◆ Records provided
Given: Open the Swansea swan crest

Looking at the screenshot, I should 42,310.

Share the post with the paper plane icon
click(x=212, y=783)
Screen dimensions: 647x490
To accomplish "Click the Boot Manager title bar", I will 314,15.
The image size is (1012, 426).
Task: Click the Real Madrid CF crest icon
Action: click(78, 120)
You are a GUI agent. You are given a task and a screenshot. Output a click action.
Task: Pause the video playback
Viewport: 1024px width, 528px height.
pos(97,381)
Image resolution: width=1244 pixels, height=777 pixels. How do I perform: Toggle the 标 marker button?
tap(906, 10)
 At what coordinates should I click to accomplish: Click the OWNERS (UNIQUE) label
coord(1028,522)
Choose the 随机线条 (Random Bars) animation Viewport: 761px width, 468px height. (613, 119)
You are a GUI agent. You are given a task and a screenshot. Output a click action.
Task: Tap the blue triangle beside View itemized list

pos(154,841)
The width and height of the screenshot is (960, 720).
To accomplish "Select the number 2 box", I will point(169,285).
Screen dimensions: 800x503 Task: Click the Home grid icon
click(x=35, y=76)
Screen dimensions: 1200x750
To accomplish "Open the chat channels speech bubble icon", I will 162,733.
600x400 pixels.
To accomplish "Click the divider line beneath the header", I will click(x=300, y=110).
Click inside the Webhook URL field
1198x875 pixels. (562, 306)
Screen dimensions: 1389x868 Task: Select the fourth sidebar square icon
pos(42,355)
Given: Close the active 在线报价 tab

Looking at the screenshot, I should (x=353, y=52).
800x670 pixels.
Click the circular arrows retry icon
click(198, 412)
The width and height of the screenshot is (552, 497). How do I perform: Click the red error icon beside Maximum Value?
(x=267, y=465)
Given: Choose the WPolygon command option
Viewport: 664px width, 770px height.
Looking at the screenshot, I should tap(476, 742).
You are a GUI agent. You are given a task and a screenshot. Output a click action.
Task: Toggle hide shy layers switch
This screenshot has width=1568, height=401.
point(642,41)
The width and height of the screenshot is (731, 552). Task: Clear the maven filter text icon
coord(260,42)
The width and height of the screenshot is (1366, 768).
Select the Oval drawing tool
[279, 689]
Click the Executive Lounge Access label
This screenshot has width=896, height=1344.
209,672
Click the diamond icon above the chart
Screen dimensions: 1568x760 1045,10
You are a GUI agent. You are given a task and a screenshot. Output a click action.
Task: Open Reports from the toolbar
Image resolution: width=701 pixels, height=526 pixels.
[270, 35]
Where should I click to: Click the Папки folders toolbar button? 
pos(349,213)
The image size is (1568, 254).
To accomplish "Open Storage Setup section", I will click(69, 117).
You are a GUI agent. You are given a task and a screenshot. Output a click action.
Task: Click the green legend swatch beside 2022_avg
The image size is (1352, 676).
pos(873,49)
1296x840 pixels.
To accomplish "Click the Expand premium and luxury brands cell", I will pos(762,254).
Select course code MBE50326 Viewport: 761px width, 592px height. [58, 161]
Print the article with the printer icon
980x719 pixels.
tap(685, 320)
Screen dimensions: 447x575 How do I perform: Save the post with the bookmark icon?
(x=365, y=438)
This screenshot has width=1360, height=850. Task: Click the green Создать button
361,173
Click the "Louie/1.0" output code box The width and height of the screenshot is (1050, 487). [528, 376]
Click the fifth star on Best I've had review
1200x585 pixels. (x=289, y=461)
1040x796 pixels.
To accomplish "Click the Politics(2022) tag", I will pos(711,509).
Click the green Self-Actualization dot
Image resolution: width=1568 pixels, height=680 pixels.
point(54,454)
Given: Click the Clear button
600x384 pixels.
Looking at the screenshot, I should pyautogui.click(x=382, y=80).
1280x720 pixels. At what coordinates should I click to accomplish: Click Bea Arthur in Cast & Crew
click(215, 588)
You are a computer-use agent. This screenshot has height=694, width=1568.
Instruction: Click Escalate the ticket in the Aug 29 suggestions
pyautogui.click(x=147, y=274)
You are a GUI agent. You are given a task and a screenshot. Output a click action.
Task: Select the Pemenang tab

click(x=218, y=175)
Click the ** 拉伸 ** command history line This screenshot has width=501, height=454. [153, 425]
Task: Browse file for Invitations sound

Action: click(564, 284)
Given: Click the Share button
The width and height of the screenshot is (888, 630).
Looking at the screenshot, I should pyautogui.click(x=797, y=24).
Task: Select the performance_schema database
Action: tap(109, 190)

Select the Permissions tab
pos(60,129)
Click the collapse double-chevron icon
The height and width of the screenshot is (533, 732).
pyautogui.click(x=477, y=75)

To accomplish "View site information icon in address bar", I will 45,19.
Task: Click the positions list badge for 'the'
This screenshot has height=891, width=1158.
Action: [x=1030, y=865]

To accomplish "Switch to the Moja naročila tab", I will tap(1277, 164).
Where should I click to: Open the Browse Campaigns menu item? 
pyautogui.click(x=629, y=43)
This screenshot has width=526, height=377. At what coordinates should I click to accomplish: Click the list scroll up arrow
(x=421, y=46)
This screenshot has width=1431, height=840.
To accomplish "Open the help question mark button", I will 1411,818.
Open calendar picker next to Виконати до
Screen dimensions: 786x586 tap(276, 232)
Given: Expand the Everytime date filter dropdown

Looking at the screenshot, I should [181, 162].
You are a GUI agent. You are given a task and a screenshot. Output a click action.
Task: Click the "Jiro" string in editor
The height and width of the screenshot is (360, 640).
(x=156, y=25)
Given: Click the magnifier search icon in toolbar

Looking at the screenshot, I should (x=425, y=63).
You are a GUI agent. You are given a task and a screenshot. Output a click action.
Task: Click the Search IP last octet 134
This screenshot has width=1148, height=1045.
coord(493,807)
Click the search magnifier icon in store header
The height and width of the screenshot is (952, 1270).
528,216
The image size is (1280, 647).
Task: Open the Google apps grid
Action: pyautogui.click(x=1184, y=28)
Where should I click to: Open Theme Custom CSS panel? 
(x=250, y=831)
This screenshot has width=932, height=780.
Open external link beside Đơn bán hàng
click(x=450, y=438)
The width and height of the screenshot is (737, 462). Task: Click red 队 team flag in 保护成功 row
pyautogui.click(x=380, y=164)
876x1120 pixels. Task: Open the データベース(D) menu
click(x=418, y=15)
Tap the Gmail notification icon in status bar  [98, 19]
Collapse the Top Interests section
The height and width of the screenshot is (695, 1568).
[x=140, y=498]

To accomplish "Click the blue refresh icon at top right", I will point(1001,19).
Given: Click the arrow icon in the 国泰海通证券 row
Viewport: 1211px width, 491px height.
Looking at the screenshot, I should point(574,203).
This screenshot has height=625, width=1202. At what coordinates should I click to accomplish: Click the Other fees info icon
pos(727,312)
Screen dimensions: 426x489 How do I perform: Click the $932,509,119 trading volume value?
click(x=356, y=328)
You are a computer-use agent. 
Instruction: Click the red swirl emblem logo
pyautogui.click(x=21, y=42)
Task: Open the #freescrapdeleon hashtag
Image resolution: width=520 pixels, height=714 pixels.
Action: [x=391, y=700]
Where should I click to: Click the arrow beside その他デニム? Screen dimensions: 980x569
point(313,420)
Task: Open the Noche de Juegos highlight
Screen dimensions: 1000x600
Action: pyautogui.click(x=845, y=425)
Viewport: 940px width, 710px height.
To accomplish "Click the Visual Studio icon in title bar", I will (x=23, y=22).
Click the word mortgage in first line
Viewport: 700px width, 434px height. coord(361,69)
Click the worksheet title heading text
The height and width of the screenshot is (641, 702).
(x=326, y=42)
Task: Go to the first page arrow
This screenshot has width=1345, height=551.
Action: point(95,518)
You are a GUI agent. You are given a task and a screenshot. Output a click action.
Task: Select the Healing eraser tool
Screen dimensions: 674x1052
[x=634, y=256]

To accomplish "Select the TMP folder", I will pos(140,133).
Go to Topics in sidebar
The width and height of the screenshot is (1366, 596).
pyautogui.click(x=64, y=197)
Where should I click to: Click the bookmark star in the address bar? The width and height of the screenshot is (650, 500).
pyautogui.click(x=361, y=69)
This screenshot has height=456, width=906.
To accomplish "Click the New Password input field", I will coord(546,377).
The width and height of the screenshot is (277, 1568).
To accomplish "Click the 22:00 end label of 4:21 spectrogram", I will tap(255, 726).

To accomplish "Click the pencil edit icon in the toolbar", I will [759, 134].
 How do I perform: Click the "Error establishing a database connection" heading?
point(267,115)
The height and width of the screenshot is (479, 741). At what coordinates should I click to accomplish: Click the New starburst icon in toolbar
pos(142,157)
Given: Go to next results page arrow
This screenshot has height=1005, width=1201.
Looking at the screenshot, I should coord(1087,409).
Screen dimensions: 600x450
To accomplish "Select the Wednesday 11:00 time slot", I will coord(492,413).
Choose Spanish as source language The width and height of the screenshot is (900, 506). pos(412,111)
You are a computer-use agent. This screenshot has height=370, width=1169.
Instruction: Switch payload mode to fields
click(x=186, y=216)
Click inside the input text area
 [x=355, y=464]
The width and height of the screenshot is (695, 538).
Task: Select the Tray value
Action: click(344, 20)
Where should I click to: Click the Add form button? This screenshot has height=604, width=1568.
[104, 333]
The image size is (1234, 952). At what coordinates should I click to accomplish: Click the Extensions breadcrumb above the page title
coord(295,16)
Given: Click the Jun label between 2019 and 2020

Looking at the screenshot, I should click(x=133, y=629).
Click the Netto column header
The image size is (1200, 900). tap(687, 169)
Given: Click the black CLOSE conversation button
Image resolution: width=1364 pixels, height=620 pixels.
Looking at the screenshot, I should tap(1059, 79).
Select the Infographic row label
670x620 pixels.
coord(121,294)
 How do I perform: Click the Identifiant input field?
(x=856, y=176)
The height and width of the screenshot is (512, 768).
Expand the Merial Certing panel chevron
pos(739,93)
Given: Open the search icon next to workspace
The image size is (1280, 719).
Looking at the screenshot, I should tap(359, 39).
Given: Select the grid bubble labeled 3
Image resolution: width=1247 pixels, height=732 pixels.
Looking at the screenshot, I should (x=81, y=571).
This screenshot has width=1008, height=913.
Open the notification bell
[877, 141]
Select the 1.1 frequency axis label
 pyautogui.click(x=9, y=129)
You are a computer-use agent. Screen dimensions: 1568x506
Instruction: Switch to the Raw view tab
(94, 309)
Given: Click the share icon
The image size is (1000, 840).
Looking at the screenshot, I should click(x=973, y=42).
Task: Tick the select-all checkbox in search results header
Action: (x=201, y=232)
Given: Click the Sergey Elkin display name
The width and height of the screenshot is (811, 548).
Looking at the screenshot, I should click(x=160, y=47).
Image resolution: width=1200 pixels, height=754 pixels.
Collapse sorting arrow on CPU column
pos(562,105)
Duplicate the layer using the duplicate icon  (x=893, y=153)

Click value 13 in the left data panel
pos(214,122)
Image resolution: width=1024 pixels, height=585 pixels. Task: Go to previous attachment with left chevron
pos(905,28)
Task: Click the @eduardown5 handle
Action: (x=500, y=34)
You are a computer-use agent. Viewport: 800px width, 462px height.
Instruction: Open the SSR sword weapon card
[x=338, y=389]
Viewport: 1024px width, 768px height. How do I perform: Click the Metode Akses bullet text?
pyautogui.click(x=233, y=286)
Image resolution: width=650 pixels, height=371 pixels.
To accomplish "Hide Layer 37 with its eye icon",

◆ What this task involves
In the records above, find the line containing "Choose the 随机线条" and restate word for word every line from the first through that one.

◆ Output of the exercise
Given: Open the Swansea swan crest

Looking at the screenshot, I should 42,310.

Share the post with the paper plane icon
click(x=212, y=783)
Screen dimensions: 647x490
To accomplish "Click the Boot Manager title bar", I will 314,15.
The image size is (1012, 426).
Task: Click the Real Madrid CF crest icon
Action: click(78, 120)
You are a GUI agent. You are given a task and a screenshot. Output a click action.
Task: Pause the video playback
Viewport: 1024px width, 528px height.
pos(97,381)
Image resolution: width=1244 pixels, height=777 pixels. How do I perform: Toggle the 标 marker button?
tap(906, 10)
 At what coordinates should I click to accomplish: Click the OWNERS (UNIQUE) label
coord(1028,522)
Choose the 随机线条 (Random Bars) animation Viewport: 761px width, 468px height. (613, 119)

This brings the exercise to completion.